RRHH Digital Aunque las dos recesiones económicas sufridas por la economía española desde 2008 han tenido mucho que ver en este fenómeno, Russell Bedford apunta que muchas sociedades podrían haber evitado la declaración de insolvencia si hubieran llevado sus cuentas al día para mover ficha antes de que fuera demasiado tarde. En la primera mitad del año 4.496 empresas solicitaron el concurso, un 283% más que las 1.174 del primer semestre de 2008.
Las empresas más afectadas por esta realidad son las pymes, sobre todo aquellas que facturan menos de dos millones de euros anuales, ya que suponen el 69% del total, según los datos del Instituto Nacional de Estadística (INE).
Russell Bedford señala que los administradores deben llevar al día las cuentas de la empresa y, en cuanto detecten problemas, dejarse asesorar para evitar una situación de quiebra o al menos evitar la responsabilidad civil a la que se pueden enfrentar en un concurso de acreedores. Este matiz es muy importante, ya que el retraso en su solicitud reduce las posibilidades de evitar la desaparición de la empresa. De hecho, el 90% de las sociedades se disuelven por demorar el proceso.
La Ley Concursal fija los supuestos en los que una empresa se encuentra en un estado de insolvencia. Aunque son varios los motivos que pueden llevar a esta situación financiera comprometida, la insolvencia es un hecho cuando se acumulan tres o más meses sin realizar el pago de impuestos, cuotas a la seguridad social o salarios e indemnizaciones de los trabajadores.

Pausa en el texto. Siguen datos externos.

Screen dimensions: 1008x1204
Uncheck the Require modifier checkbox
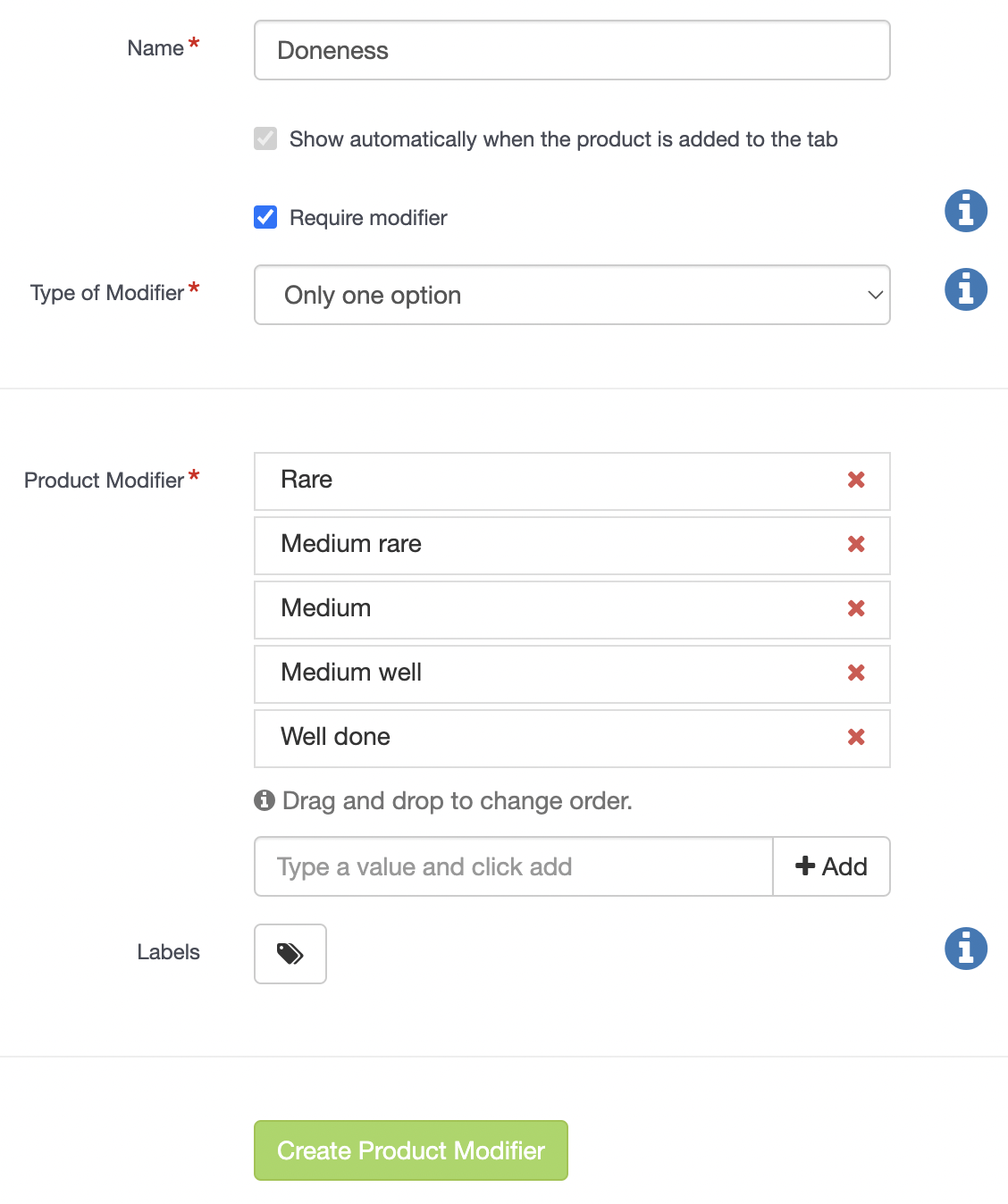tap(265, 217)
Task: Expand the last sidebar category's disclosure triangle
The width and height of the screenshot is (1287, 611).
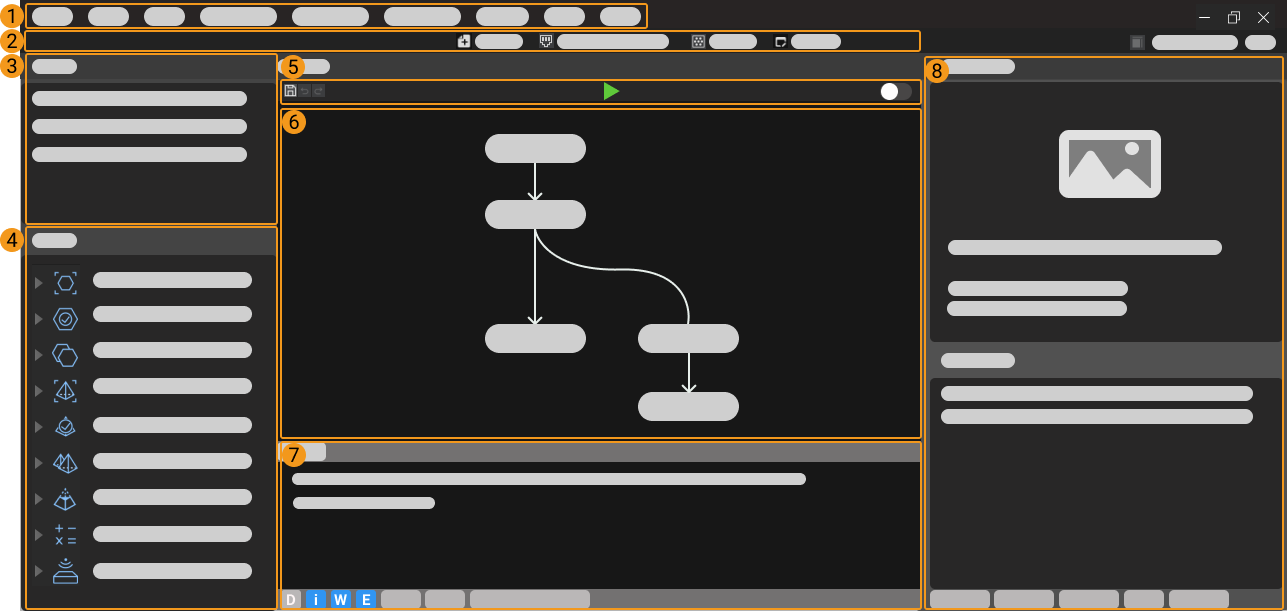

Basta con incumplir alguna de estas obligaciones para ser insolvente.
A partir de ahí, es obligatorio declarar el concurso voluntario en los dos meses siguientes, aunque aquellas sociedades que tengan un problema de endeudamiento pueden solicitar el preconcurso de acreedores para renegociar los créditos y así aplazar el concurso (artículo 5 BIS de la Ley Concursal). Si la empresa afectada no toma la iniciativa, pueden hacerlo sus acreedores.
Principales medidas para evitar el concurso
Sin embargo, antes de llegar a esta situación se pueden tomar medidas que eviten o aminoren las consecuencias del concurso. En un decálogo elaborado por Russell Bedford, se señalan las diez más importantes, entre las que destacan llevar una contabilidad ordenada -revisar las cuentas mensualmente, no cada año- y adecuar la estructura de la empresa a su realidad y necesidades, para ganar en eficiencia.
Las grandes compañías son las que cuentan con más recursos para evitar situaciones límite como el concurso de acreedores, pero no es así en el caso de muchas pymes, en las que la persona que lleva las cuentas suele coincidir con su propietario o administrador. Esto propicia que, para cuando ya se han detectado los problemas, apenas haya margen para actuar. Con todo, cabe señalar que el concurso de acreedores no tiene por qué suponer el final de la empresa si, entre otras medidas, se ha solicitado en el plazo legal fijado.